So Sir George Wakeman was indicted for High Treason and was to appear at the Old Bailey to be tried by Lord Chief Justice Sproggs, and never was the outcome of a trial awaited with such excitement and interest as this one. So much hung upon it…and especially for me.

I felt that Titus Oates was rubbing his hands with glee. I guessed that in his imagination I was already imprisoned in the Tower awaiting execution, for once my physician Sir George Wakeman was found guilty, the implication must be that I was too. Members of my household had already been found guilty because of the insistence of Oates…poor innocent people…but this was my physician, a friend, one who would be in my confidence.

Sir George had never made any secret of the fact that he was a Catholic. He and his brother had, during the war, raised a troop of horse for the Royalist cause. He had fought against the Parliament and had been in prison at the time of the Restoration. He was a man of charm and intellect; he was well liked. There must surely have been many who marvelled that a man like Titus Oates could set himself against such as Sir George and have the weight of public opinion supporting him.

Accused with Sir George were three Benedictine monks who, Oates asserted, were working with the physician in these dastardly schemes.

The chief witnesses for the prosecution were, of course, Oates and his crony Bedloe.

I was glad in a way that I was not present, although I knew that everything that was said would be of the utmost importance to me.

I heard an account of the trial from an eyewitness, so I could well imagine the tension in that court room. Everything depended on Lord Chief Justice Sproggs. I had heard of him. He was the one who had condemned Coleman to death.

Oates, I was told, gave his evidence with the assurance that he must be believed. He was a little sanctimonious, trying to create the impression that he was God’s advocate, throwing off his lies as though they were inspired by heaven. It was so difficult to understand why people could not see through him. He said that Wakeman had been offered ten thousand pounds to kill the King, which he could do with the Queen’s help, but at first he had folded his hands and refused.

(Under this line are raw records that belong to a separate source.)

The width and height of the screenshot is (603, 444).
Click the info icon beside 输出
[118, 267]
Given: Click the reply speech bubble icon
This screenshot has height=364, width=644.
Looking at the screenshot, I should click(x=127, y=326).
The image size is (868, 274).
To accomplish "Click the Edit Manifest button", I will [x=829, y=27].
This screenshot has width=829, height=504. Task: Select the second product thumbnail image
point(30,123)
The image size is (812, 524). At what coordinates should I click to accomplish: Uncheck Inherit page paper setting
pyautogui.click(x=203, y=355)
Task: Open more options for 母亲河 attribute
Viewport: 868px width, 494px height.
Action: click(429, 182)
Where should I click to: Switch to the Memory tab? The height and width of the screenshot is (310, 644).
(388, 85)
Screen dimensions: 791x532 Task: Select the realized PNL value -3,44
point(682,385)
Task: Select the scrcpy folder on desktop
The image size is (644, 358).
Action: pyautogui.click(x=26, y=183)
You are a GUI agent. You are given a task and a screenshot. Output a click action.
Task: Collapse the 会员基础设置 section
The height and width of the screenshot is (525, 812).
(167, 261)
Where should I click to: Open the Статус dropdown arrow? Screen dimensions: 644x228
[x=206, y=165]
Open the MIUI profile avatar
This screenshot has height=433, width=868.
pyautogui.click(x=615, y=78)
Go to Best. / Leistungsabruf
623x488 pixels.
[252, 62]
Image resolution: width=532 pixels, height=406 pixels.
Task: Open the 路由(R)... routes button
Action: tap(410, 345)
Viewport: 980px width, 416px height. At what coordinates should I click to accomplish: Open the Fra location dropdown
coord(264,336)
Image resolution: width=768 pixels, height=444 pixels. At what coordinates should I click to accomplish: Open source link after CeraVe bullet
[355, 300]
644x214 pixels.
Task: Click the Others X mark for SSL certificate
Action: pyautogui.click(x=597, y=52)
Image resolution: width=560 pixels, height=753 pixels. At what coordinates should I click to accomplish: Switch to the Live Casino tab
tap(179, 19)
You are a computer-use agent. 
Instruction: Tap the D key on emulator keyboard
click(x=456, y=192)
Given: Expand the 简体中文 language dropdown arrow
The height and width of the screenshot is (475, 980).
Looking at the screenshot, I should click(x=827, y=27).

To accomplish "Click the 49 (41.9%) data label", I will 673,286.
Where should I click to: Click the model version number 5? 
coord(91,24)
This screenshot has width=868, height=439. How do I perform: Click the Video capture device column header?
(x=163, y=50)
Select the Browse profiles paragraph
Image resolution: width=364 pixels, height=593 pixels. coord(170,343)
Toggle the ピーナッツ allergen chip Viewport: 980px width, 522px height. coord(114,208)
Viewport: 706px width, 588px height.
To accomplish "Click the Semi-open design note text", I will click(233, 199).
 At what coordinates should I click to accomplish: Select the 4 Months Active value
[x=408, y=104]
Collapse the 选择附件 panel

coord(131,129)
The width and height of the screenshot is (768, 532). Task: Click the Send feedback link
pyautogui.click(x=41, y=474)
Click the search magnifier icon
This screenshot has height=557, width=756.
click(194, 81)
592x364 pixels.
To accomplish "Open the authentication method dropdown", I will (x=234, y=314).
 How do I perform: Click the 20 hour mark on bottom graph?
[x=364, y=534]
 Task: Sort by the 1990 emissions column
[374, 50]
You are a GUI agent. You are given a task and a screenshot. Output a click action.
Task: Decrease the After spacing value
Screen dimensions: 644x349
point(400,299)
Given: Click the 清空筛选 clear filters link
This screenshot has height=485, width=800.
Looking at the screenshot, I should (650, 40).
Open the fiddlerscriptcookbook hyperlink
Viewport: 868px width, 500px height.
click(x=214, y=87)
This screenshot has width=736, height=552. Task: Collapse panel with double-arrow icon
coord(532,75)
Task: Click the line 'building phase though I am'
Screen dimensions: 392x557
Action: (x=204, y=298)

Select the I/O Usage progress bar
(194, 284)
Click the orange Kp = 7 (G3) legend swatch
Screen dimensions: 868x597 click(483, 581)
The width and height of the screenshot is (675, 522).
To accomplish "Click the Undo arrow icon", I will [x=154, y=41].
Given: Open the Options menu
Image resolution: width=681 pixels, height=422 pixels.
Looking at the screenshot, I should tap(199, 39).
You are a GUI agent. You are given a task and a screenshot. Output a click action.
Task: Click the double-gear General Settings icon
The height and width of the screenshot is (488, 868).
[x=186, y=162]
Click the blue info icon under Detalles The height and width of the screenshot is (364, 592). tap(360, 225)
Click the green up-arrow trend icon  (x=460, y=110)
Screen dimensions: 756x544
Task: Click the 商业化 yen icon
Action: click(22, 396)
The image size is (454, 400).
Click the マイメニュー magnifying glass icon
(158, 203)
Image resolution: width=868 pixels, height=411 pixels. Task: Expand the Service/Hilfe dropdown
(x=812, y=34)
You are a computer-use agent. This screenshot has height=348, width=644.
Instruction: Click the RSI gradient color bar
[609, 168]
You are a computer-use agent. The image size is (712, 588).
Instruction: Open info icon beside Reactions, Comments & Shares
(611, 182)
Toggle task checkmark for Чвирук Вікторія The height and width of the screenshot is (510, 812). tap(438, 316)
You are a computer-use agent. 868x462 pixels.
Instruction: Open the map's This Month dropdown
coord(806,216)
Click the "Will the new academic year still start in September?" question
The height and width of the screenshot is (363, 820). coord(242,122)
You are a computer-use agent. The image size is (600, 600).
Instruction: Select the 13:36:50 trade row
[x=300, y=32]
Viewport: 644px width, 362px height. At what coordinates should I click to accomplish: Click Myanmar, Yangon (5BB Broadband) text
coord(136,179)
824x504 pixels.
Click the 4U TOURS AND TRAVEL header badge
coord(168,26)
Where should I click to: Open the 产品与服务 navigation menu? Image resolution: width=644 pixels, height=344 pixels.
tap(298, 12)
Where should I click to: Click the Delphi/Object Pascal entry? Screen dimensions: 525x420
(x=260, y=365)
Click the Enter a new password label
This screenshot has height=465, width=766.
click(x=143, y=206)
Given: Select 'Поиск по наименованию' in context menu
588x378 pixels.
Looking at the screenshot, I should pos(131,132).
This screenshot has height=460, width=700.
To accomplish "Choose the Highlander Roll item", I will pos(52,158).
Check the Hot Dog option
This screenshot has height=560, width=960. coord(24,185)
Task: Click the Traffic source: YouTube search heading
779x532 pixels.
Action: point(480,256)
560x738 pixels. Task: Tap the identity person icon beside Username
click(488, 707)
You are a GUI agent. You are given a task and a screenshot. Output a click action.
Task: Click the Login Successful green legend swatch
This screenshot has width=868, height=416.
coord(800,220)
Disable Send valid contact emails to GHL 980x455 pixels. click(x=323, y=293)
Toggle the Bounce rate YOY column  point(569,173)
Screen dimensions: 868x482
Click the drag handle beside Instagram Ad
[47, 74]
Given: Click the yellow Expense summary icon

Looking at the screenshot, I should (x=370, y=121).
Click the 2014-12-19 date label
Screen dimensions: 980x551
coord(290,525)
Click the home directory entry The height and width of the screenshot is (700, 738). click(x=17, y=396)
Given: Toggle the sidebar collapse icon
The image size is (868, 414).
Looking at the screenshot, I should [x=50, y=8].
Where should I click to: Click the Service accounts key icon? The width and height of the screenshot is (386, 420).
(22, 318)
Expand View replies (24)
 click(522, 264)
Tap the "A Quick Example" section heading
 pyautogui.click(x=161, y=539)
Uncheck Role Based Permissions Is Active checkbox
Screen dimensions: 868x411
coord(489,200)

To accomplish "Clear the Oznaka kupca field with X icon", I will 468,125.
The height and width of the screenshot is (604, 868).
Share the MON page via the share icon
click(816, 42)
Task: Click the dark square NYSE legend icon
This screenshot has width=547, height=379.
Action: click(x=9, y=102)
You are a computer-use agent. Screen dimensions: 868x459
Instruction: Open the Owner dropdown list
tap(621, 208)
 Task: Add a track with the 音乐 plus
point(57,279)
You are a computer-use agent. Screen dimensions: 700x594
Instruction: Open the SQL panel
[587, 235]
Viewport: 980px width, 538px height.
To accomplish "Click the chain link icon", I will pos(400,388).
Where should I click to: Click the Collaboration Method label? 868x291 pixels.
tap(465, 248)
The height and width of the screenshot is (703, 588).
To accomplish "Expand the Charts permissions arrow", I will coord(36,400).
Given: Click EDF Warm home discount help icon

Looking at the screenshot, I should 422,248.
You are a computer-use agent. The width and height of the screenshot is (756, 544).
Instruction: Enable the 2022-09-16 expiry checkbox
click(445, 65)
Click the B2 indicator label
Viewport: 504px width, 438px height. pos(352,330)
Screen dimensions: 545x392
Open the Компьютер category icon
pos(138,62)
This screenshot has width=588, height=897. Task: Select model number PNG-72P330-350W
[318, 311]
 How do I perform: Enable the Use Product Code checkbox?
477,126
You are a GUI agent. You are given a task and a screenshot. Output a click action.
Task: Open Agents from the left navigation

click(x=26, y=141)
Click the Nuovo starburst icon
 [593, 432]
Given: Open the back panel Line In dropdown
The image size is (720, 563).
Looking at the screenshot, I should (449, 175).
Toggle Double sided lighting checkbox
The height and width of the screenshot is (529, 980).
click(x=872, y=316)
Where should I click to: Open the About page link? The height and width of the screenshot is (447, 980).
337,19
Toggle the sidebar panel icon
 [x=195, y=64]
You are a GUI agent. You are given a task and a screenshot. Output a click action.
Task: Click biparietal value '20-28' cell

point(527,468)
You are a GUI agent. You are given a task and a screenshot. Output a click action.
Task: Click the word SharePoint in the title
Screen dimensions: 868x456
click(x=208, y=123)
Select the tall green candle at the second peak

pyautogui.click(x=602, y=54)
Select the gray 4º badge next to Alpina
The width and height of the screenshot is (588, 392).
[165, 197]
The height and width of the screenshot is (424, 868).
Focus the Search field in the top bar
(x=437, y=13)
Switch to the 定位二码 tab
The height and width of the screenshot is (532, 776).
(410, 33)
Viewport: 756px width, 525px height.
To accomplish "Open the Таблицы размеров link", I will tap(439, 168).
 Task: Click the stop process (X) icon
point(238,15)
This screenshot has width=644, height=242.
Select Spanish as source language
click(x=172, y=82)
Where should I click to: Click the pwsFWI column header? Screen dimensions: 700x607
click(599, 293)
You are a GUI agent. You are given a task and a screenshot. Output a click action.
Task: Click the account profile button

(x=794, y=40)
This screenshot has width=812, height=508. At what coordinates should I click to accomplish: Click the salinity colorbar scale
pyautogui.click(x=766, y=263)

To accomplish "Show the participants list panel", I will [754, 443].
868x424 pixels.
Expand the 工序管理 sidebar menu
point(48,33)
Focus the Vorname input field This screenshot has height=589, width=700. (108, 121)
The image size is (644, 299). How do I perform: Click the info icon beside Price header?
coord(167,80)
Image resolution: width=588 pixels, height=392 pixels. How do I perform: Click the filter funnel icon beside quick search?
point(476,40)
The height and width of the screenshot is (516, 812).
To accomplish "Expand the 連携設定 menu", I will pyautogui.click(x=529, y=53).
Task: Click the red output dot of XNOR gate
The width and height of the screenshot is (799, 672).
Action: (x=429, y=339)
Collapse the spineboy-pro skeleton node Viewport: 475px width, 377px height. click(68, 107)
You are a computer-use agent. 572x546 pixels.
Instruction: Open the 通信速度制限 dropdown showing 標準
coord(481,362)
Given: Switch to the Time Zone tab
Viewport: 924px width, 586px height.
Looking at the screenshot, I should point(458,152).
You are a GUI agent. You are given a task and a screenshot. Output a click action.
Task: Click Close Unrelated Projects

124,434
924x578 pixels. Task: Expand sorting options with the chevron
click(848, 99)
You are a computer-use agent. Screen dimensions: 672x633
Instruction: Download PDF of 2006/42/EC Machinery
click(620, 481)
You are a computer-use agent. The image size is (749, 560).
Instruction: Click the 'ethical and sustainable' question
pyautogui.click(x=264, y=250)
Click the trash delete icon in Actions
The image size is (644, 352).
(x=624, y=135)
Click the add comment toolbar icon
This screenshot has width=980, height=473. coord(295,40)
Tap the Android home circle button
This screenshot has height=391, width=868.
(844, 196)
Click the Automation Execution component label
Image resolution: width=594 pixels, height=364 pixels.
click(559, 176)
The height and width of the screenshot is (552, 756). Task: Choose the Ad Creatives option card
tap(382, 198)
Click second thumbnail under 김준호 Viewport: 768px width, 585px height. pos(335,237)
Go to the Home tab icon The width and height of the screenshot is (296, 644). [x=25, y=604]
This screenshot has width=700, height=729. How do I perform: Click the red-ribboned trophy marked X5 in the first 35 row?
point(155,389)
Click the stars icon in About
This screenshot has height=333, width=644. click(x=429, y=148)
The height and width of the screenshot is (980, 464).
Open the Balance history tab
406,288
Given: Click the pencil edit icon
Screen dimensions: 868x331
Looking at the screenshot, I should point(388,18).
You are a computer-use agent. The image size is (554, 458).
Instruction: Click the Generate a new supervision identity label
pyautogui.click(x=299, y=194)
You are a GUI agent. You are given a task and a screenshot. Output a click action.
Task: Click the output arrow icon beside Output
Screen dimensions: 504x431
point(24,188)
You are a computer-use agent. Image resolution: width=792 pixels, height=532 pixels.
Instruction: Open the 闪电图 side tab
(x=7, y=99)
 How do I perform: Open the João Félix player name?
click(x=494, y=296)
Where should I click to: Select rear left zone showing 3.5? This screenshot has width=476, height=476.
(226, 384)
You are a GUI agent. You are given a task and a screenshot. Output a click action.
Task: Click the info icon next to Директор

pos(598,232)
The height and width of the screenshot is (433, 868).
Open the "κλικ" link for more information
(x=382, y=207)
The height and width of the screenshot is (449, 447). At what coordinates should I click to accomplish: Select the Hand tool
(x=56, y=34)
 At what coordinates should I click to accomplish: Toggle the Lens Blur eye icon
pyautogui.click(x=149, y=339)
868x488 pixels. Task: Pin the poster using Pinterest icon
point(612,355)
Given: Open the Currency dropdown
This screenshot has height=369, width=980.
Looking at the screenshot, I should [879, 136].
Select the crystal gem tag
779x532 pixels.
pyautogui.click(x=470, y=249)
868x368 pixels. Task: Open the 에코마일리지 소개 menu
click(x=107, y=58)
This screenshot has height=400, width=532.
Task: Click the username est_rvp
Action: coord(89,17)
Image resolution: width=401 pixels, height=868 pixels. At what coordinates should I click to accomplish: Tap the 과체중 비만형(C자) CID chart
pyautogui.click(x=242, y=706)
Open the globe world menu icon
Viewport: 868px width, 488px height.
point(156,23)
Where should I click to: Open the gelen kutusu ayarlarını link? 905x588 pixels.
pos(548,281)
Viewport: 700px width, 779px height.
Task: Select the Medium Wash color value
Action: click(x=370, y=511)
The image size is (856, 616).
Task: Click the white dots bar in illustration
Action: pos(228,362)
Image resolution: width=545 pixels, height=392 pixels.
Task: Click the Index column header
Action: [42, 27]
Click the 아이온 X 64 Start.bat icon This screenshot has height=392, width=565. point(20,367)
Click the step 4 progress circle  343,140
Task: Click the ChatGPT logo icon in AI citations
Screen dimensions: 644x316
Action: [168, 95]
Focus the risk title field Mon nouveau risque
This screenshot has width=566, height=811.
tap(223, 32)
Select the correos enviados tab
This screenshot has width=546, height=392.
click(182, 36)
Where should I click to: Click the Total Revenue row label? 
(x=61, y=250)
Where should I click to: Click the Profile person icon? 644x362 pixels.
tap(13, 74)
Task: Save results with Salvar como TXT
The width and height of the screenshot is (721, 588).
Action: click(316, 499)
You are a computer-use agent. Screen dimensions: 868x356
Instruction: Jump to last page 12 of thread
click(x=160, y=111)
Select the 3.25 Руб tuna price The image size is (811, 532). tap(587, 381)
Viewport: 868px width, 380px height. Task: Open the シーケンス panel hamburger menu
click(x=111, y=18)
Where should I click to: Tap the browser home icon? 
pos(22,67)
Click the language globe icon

“The court was so still,” said my informant, “that you could hear the sharp intake of people’s breath.” Was Oates going to admit that he had lied? But of course not. He went on to say that Wakeman had protested that it was a daring operation they were asking him to undertake and ten thousand pounds was not enough. “Moreover, what of his post in Your Majesty’s household? He would lose that. There would be a new queen. No, ten thousand pounds was not enough. ‘Then,’ said Oates, ‘came the offer.’ When the deed was done, Sir George was to be offered the post of Physician General to the Army, and five thousand would be added to the reward. ‘That was an offer,’ said Oates, ‘which he could not refuse.’ Sir George declared that there was not a shred of truth in this. Then Bedloe was called to corroborate Oates’s story.”

I heard how outside the Old Bailey the mob was calling for a verdict of guilty. I could imagine the satisfaction of Oates and Bedloe. They were confident of success. However, the Lord Chief Justice was not afraid of the mob, and the comparison between the evil countenances and the wild accusations of the witnesses for the prosecution and a man of Sir George’s reputation and obvious integrity had its effect on him.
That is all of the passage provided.